If ethically motivated “low” discount rates fail, the only alternative approach many researchers see is to use the sustainability paradigm of non-decreasing welfare as a reason to protect the environment. However, non-decreasing welfare is an ineffective argument. It underestimates our human potential to increase welfare, and it is in danger of sacrificing nature by treating the beauty of nature and consumption as substitutes. Imagine our present society bargaining with future generations. We have two goods to offer: they can inherit knowledge and manufactured wealth—the fruits of our labor and creativity—or we can leave them nature’s richness. Of course we can also leave them both, wealth and nature, but there is a cost—our present consumption and economic growth would be somewhat lower.
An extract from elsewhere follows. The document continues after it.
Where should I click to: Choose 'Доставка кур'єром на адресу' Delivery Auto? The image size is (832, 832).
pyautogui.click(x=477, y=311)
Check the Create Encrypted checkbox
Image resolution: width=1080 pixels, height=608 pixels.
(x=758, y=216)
Standard economic analyses typically assume we face a bright future of economic growth: a couple of percent per year for the foreseeable future.Footnote 4 Costs in these models show up as decreased growth rates. As shown by Azar and Schneider (2002), the reduction in growth will be small. Even if the cost of \(\text{ CO}_{2}\) abatement rises to 5 % of global income per year by the end of this century, this is dwarfed by expected economic growth in the long run. The total value of this cost might be in the trillions of Euros, but another way of expressing the same cost is that it would take 101 or 102 years instead of 100 years before we get five or ten times as rich. Expressed this way, many people prefer the slightly lower growth rate to avoid the risk of losing irreversible properties of nature, even though the discounted cost may be a very large number when expressed in euros.Footnote 5

In this context, the sustainability paradigm is not much of a help, because if we bequeath both manufactured and nature wealth to the future, they would be better off than we are today. The trouble is the common definition of sustainability, which requires that future generations should not be worse off than we are. The paradigm does not provide us with tools for designing a better future for our children. When we define sustainability as non-decreasing welfare, and if this condition is binding, it means literally that the path chosen will be one of constant welfare. And as future generations will enjoy the benefits of all our innovations, constant welfare must mean that they are not allowed to enjoy the benefits of nature’s richness in addition to that but must themselves conserve the resources necessary to support the welfare of their heirs. It follows from straight mathematics. Assume that welfare \(W\) increases with knowledge, \(H\), and with nature’s richness, \(N\).Footnote 6 Furthermore, let us assume that knowledge increases so that \(H\) increases, and that under a binding sustainability condition, welfare, \(W(H,N)\), is constant. It immediately follows that nature, \(N\), declines. The sustainability paradigm risks choosing a constant welfare path, with natural resources deteriorating, while not properly analyzing the richer possibilities for a better future that nature and creativity imply. The economists’ sustainability paradigm, when effective, leads to the destruction or at least degradation of nature’s richness as the perfect sustainable solution.Footnote 7

To conclude, the global conferences on sustainable development, Rio, Rio+20, and all the others, are steps; in the right direction maybe, but very small steps and they have not delivered much. Maybe we as economists share some of the responsibility for this failure? We have consistently advised our representatives that the optimal plan is to tinker with the margins;Footnote 8 papers show that it can be optimal to destroy resources but delay their destruction by a few decades so that the future would be rich enough and welfare would not need to decline. The only reason for a more stringent resource conservation program that we economists can envisage is if there is a real danger of catastrophe. Such a case is hard to prove.Footnote 9 Without a catastrophe the typical economist’s advice is to do close to nothing. The outcomes of such international summits are just that. It is time for our profession to search for a more constructive contribution in theory and practice.